An implicit copy constructor does exist if you do not define one explicitly. It is called in your func() function. A object is copied and assigned a value for its member i.
Result will be: that you do get with show() the value for i that you had before when calling func. This is with no surprise because you are not doing any assignment to members of A inside A.
Implicit copy constructor by the compiler provide member-wise copy. This is what you may need in most cases.

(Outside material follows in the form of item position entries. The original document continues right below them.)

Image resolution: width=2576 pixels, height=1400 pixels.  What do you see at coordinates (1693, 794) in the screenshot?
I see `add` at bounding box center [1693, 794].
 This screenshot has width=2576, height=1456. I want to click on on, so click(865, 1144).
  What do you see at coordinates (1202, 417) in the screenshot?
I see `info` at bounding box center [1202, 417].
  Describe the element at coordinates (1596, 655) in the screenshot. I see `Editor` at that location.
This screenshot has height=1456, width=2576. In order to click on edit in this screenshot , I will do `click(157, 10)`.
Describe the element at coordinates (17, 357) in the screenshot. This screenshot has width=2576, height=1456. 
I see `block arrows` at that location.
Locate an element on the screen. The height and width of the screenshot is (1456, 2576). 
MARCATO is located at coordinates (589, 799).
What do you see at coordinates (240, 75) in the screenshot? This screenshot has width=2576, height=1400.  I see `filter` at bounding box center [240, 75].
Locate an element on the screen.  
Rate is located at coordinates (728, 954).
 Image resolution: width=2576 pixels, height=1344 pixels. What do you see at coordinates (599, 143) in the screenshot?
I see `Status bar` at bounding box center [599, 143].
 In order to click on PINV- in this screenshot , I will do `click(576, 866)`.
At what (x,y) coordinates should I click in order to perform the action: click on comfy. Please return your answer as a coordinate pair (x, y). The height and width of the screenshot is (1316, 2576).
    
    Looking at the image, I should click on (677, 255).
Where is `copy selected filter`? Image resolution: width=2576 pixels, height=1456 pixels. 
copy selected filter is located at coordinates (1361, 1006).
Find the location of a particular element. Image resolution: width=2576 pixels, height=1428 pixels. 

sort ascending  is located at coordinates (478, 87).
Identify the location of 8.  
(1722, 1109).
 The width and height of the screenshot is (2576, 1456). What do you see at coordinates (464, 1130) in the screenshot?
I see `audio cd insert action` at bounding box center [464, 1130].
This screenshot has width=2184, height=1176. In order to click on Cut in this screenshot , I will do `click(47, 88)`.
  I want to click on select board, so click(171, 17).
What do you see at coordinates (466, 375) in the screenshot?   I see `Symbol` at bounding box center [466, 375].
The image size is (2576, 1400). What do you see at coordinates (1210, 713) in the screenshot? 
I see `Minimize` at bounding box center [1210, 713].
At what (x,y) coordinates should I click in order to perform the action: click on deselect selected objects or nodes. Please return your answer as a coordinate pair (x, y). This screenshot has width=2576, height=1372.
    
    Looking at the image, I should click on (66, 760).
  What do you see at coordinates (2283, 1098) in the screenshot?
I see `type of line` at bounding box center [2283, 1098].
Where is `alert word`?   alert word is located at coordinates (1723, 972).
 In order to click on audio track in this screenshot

When is default constructor not sufficient ? you have pointer like members, and need a deep-copy of it. You don't want to copy the pointer (what copy constructor would do), but rather to have the object pointed to copied. But why do you need deep copy ? You don't want to copy the pointer (which is owned by any instance of the class), and end up calling twice destructor on the same pointer. From the second call to delete on this pointer, heap corruption ensues. You may also need copy constructor made explicit for shared_pointers.
Note that, for performance reasons, it is best pass object by const reference than by value.
In your case the copy constructor provided by compiler is present.
Modify your code and write a copy constructor as:
//Default and copy constructor
A()
{
i = 0;
c = NULL;
}
A(const A& _other)
{
cout<<"In copy cons"<<endl;
}
When you will modify the code as per above when func gets called then your own copy constructor gets called in this case you will get the junk values(can not predict)
And if you modify your copy constructor code as
A(const A& _other)
{
cout<<"In copy cons"<<endl;
i = _other.i;
c = new char [(strlen(_other.c) +1)];
strcpy(c,_other.c);
}
Now you can see the differnce in both outputs and the use of Copy constructor how and where it's used.